Pengembangan tahap kedua ini ditandai dengan seremoni yang dihadiri oleh Presiden Joko Widodo pada Rabu (8/6). Turut hadir juga Duta Besar Republik Korea untuk Indonesia Park Tae-Sung, Menteri Investasi atau Kepala BKPM Bahlil Lahadalia, Mensesneg Pratikno, Menteri BUMN Erick Thohir, President of LG Energy Solution Bang Soo Le serta sejumlah pejabat lainnya.
“Dengan adanya pelaksanaan seremoni ini membuktikan bahwa KIT Batang sangat diminati oleh para investor raksasa. Hal tersebut terbukti dengan habisnya penjualan area lahan fase pertama dari KIT Batang seluas 450 hektar sehingga saat ini pengembangan KIT Batang memasuki fase kedua dimana pengembangan kawasan mencakup seluas 1.000 hektar,” ujar Direktur Utama PT PP( Persero), Tbk, Novel Arsyad dalam siaran pers, Kamis lalu (9/6).

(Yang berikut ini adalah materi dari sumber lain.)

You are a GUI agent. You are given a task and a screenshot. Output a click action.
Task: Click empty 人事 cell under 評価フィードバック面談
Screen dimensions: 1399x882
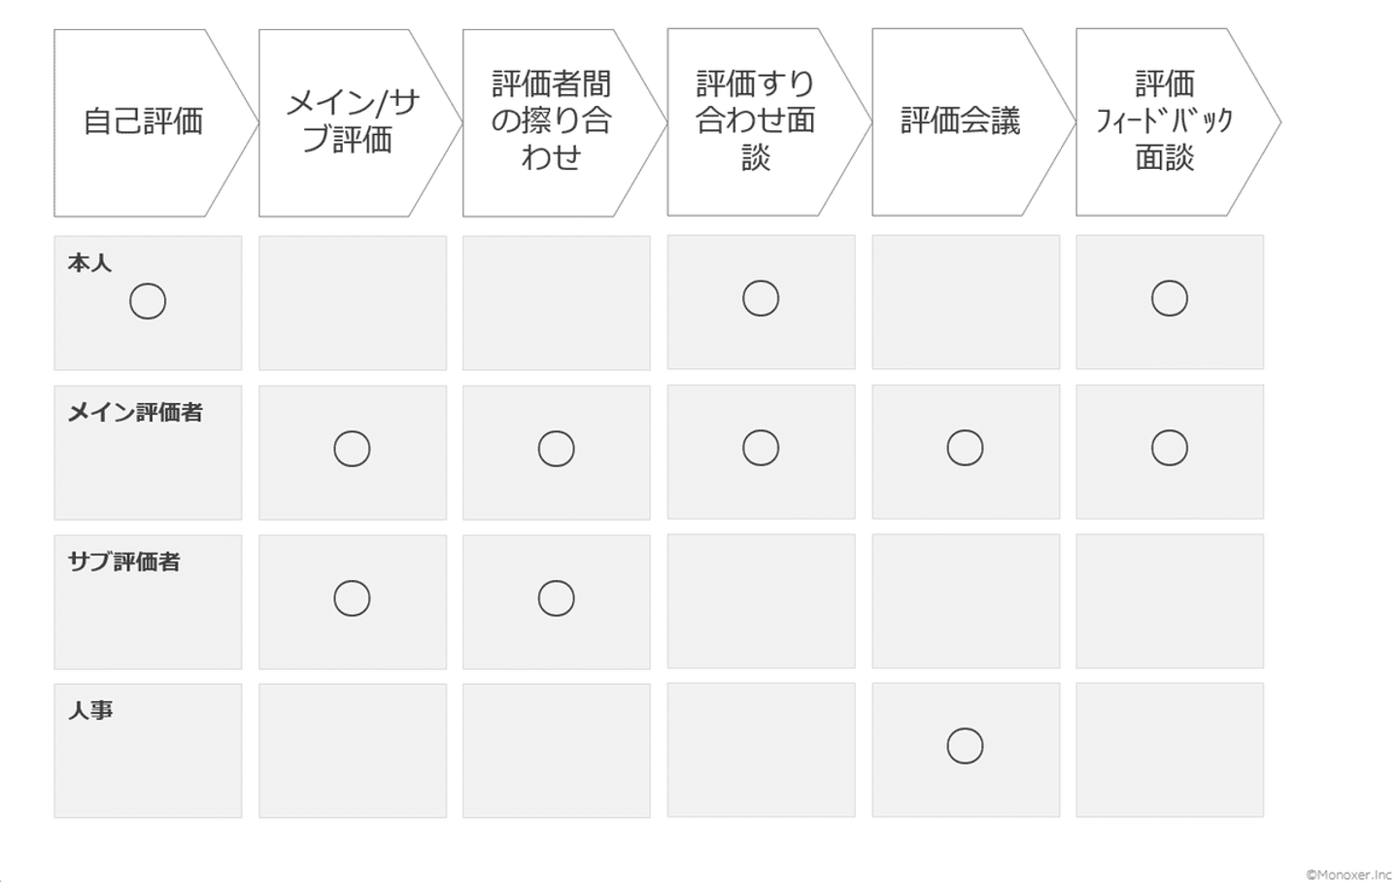point(1170,750)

Diketahui, proyek pembangunan KIT Batang merupakan salah satu Proyek Strategis Nasional (PSN) oleh Pemerintah yang terletak di Kabupaten Batang Provinsi Jawa Tengah yang memiliki total luas lahan untuk dikembangkan seluas 4.300 hektar. Pembangunan KIT Batang dibagi menjadi tiga klaster yaitu Klaster I seluas 3.100 hektar, Klaster II seluas 800 hektar, dan Klaster III seluas 400 hektar.